A precise reproduction of every record below is needed, minus the pictures.

____ Available data

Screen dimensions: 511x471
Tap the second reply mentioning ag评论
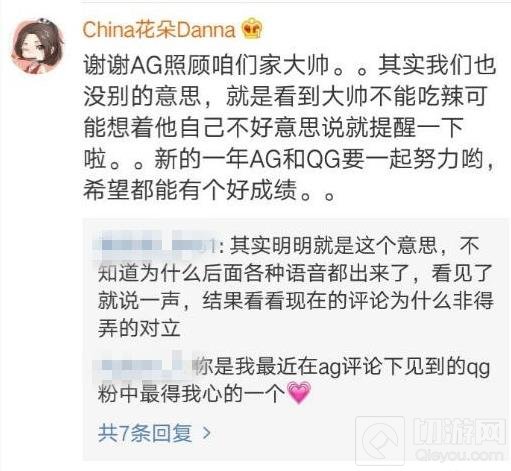[x=294, y=380]
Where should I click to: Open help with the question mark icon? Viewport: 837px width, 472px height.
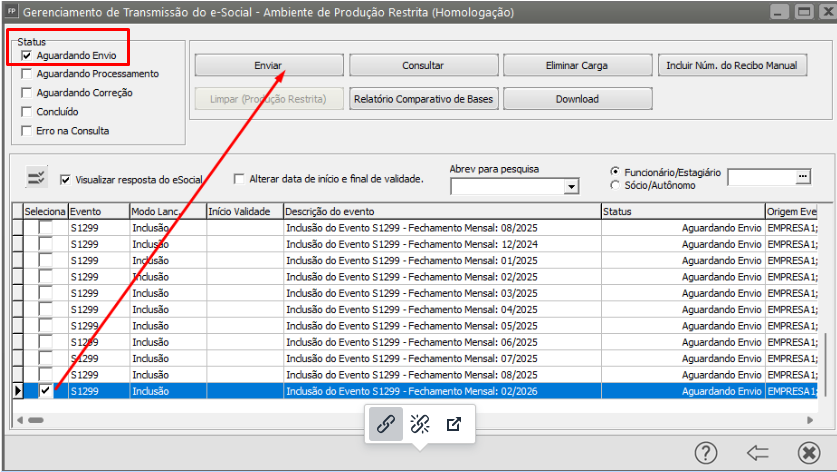click(706, 453)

________

**Task result:**
Screen dimensions: 511x471
Tap the second reply mentioning ag评论
[x=294, y=380]
Where should I click to: Open help with the question mark icon? Viewport: 837px width, 472px height.
click(706, 453)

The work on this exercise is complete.